A lot of Traveller fans are science geeks and approach the game from a hard sci-fi perspective. For example, in an errata list I was following (which, by the way, had a very small amount of actual errata so far) one of the suggested errata referred to a piece of fiction that described globs of blood floating in a cargo bay exposed to space. The complaint was that the blood would have frozen after the cargo bay was exposed to space, and that they should now be frozen crystals, not globs. This just goes to show that everyone has their own level of suspension of disbelief, as I would have never noticed the problem.

Personally, as a student of the softer sciences, it's the political and social aspects of a game that will throw me out of my suspension of disbelief if they aren't handled properly. A governmental structure that just doesn't make any sense won't get past my filters. Similarly, as a student of military history, I get thrown by certain elements of military organization or equipment that don't make sense.

This leads to a problem that I have had with most of the editions of the Traveller rules. I refer to this as the "Tech Level 13 cannon fodder problem" (ok, I didn't actually have a name for this problem until right now, but it's one of the first things I've looked at with every new set of Traveller rules). Way back in the original Book 4: Mercenary, there was a list of the common military equipment issued at various tech levels. At Tech Level 13 the common soldier is issued combat armor and a gauss rifle. The problem is that in most versions of the rules a gauss rifle does zero damage to a man in combat armor, or at best might do a single point with a critical hit (the equivalent of a scratch or bruise). This leaves most Tech 13 soldiers as literal cannon fodder as their issued weapon does absolutely nothing against an enemy equipped to the same level, which makes their only purpose on the battlefield to be meat shields for the crews of the heavier weapons.
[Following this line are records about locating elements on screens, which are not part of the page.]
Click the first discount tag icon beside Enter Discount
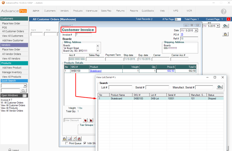pos(86,120)
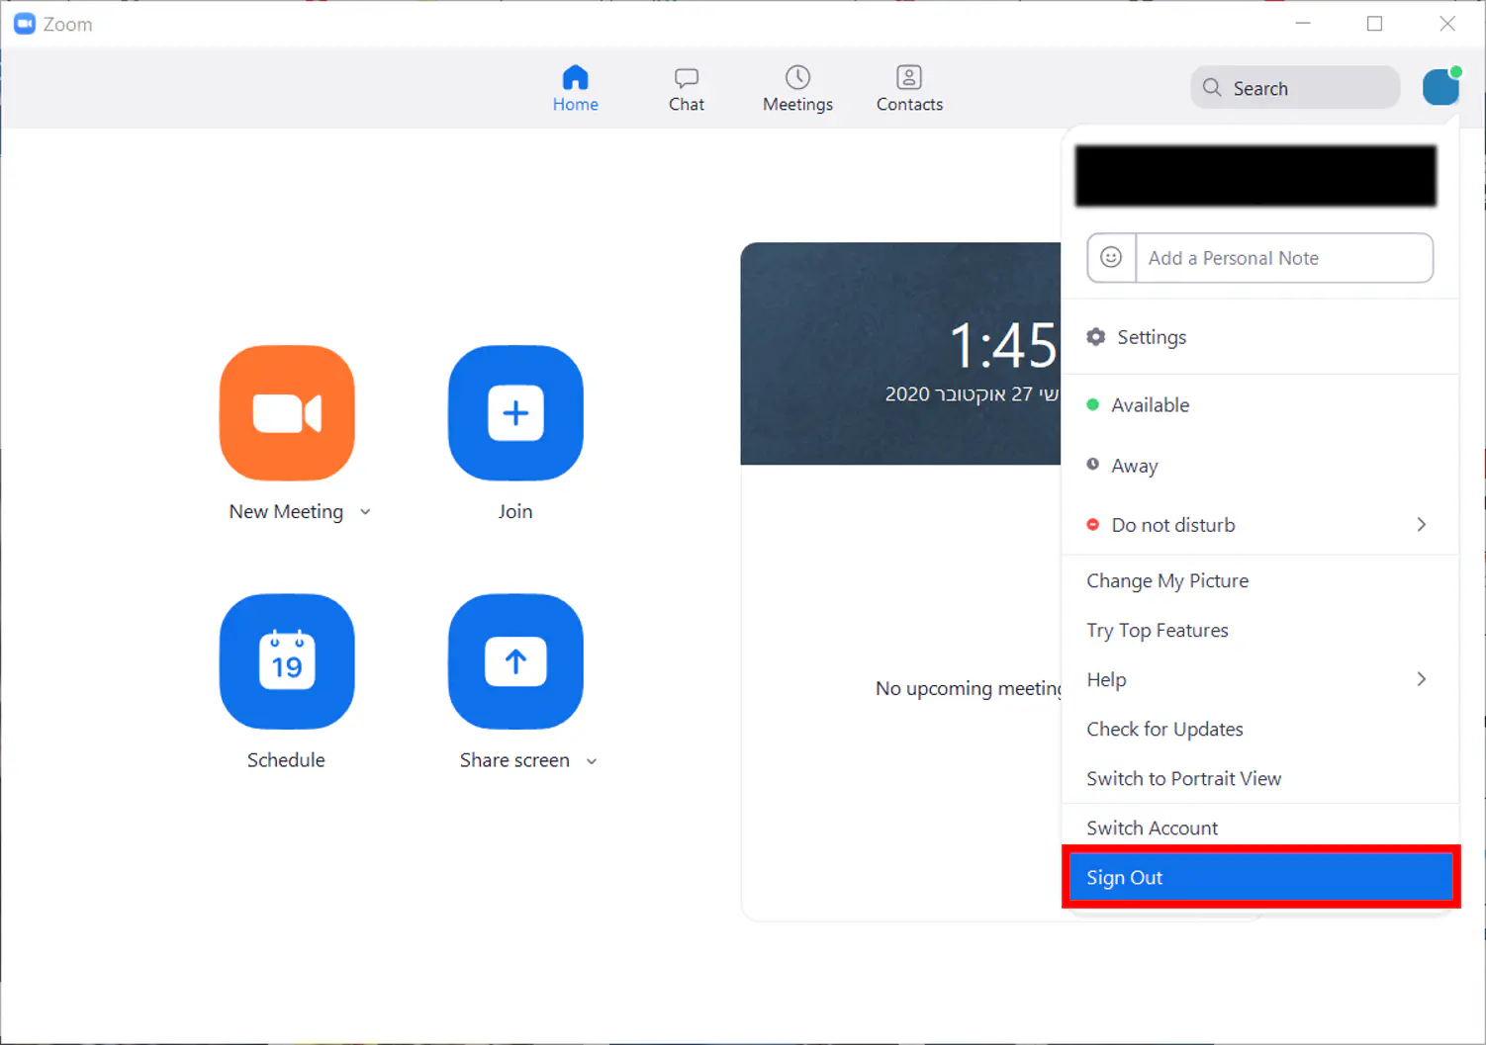Expand the New Meeting dropdown arrow
The height and width of the screenshot is (1045, 1486).
(365, 512)
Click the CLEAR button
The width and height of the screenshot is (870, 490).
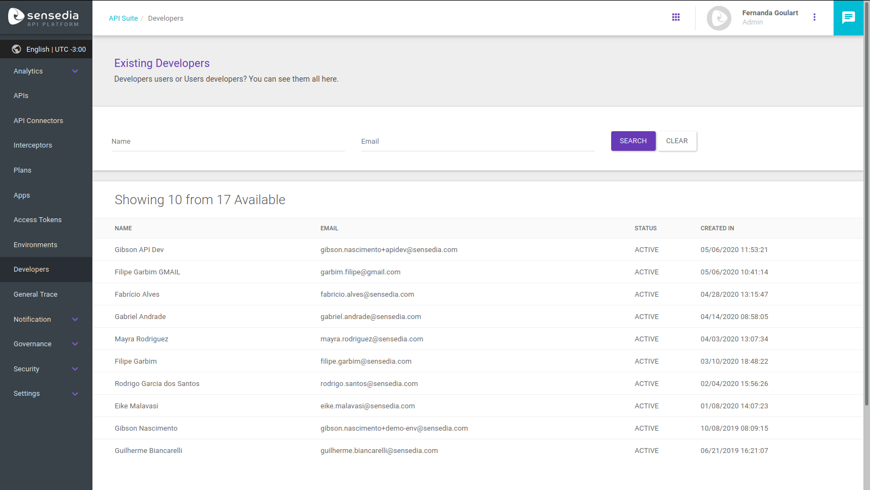(676, 141)
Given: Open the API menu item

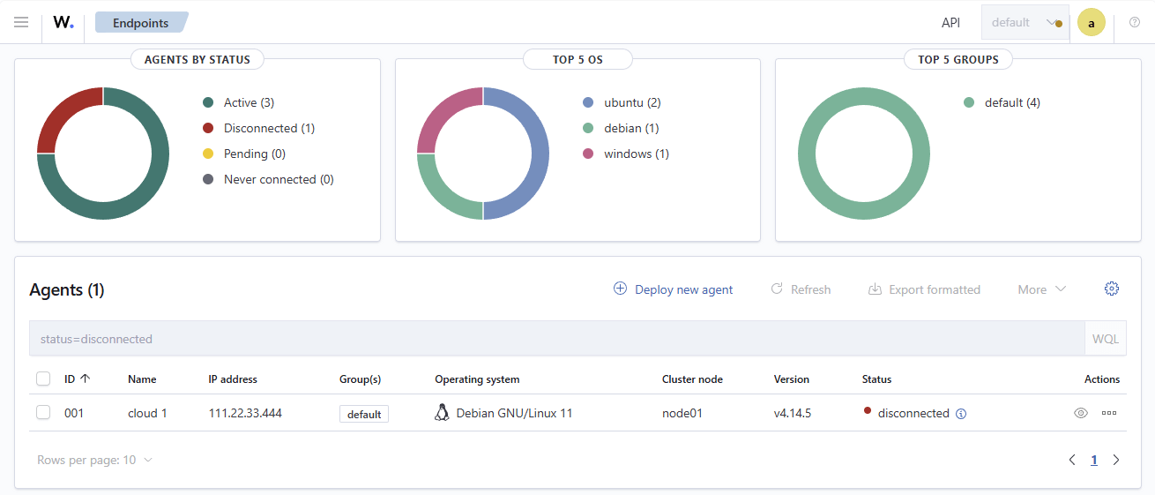Looking at the screenshot, I should [x=950, y=23].
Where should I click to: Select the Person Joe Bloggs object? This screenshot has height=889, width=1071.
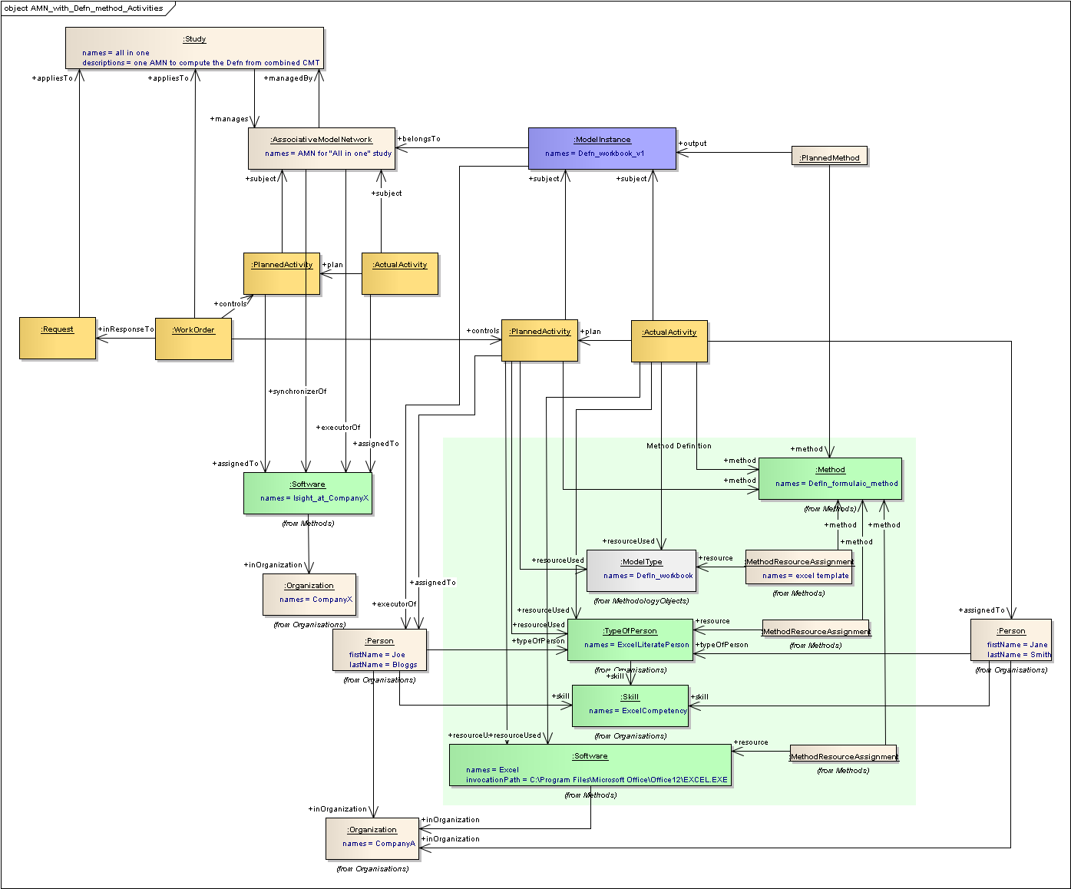click(379, 649)
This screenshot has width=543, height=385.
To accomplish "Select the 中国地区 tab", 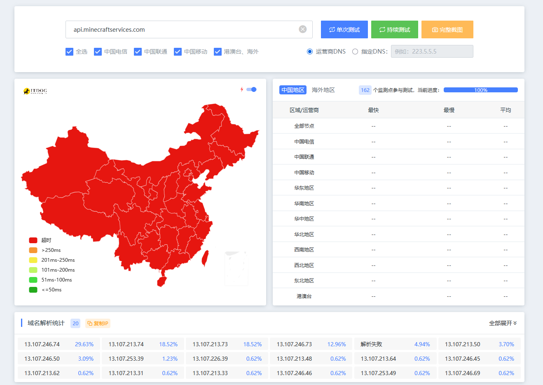I will click(293, 90).
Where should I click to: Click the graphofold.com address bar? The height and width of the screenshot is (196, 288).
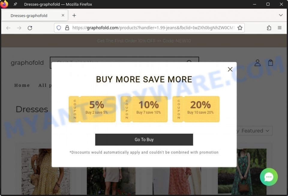tap(154, 28)
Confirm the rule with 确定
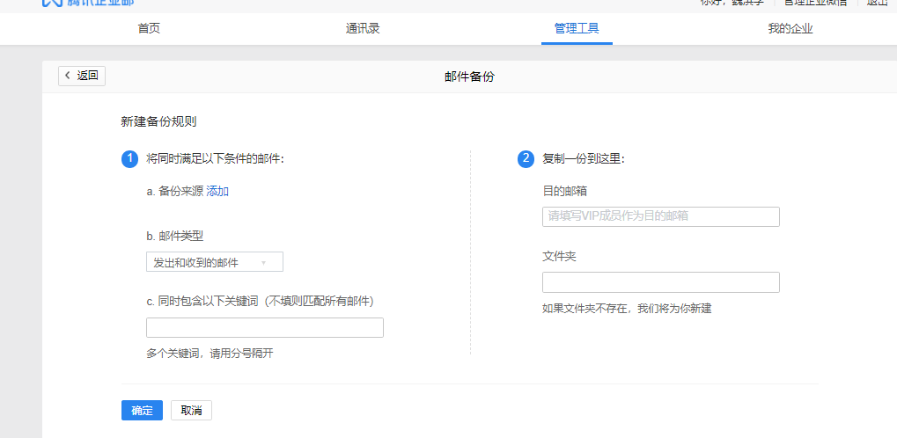This screenshot has width=897, height=438. 142,411
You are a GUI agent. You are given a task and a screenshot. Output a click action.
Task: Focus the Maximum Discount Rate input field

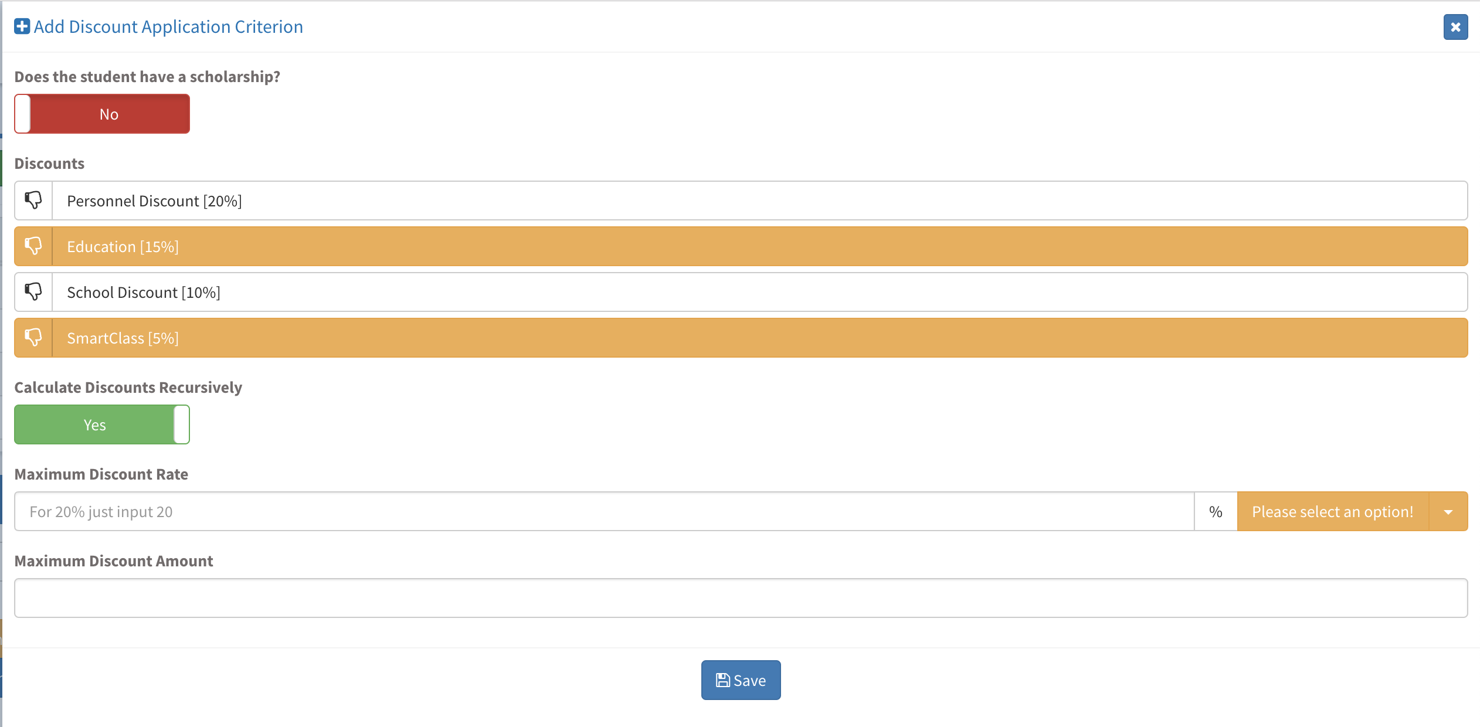[604, 511]
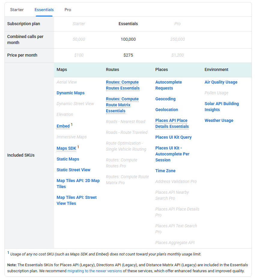257x280 pixels.
Task: Open the Static Maps link
Action: (x=68, y=159)
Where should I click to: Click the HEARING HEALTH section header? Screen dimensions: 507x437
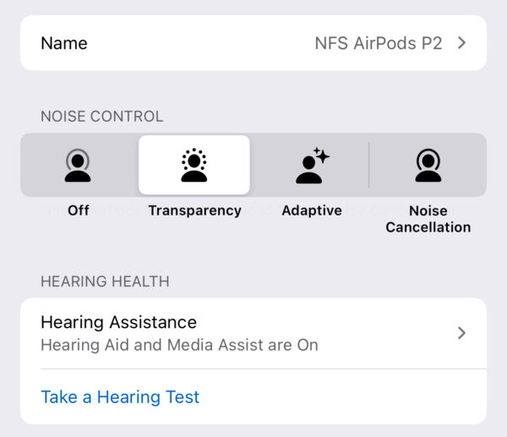(105, 281)
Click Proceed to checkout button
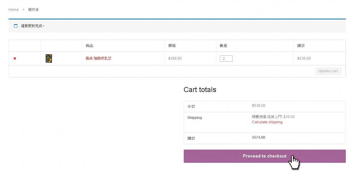The image size is (355, 177). [x=264, y=156]
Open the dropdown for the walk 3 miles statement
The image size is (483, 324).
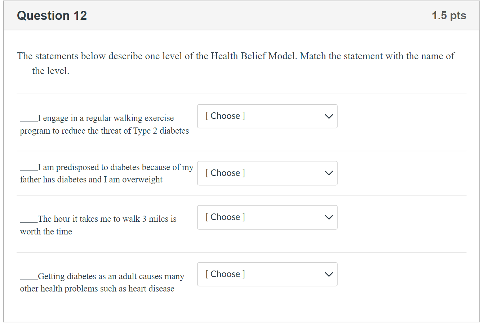(267, 217)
In Mongoose Traveller, an average roll for damage using a gauss rifle on burst fire will at least wound a target wearing combat armor, and a higher than average roll could take a target out with a single burst. A lower than average roll can still leave the target completely unharmed, but that's fine. The result is that both weapon and armor prove to have a reasonable level of effectiveness, making sense for them to be issued together.

This consistency between the rules and the fluff are important to me in any game, and I'm glad to see they got it right in this set of rules.

3 comments:

Gary Ray said...
This comment has been removed by the author.
Gary Ray said...

For a moment there I thought you were talking about 40K imperial guard, where we have millions of human inhabited worlds with billions of men that are referred to as "speed bumps" and "tar pits," their only role to slow down enemy advances while the important units do their job.

At least an imperial guardsman can kill another imperial guardsman, which is why commissars are so effective. ;)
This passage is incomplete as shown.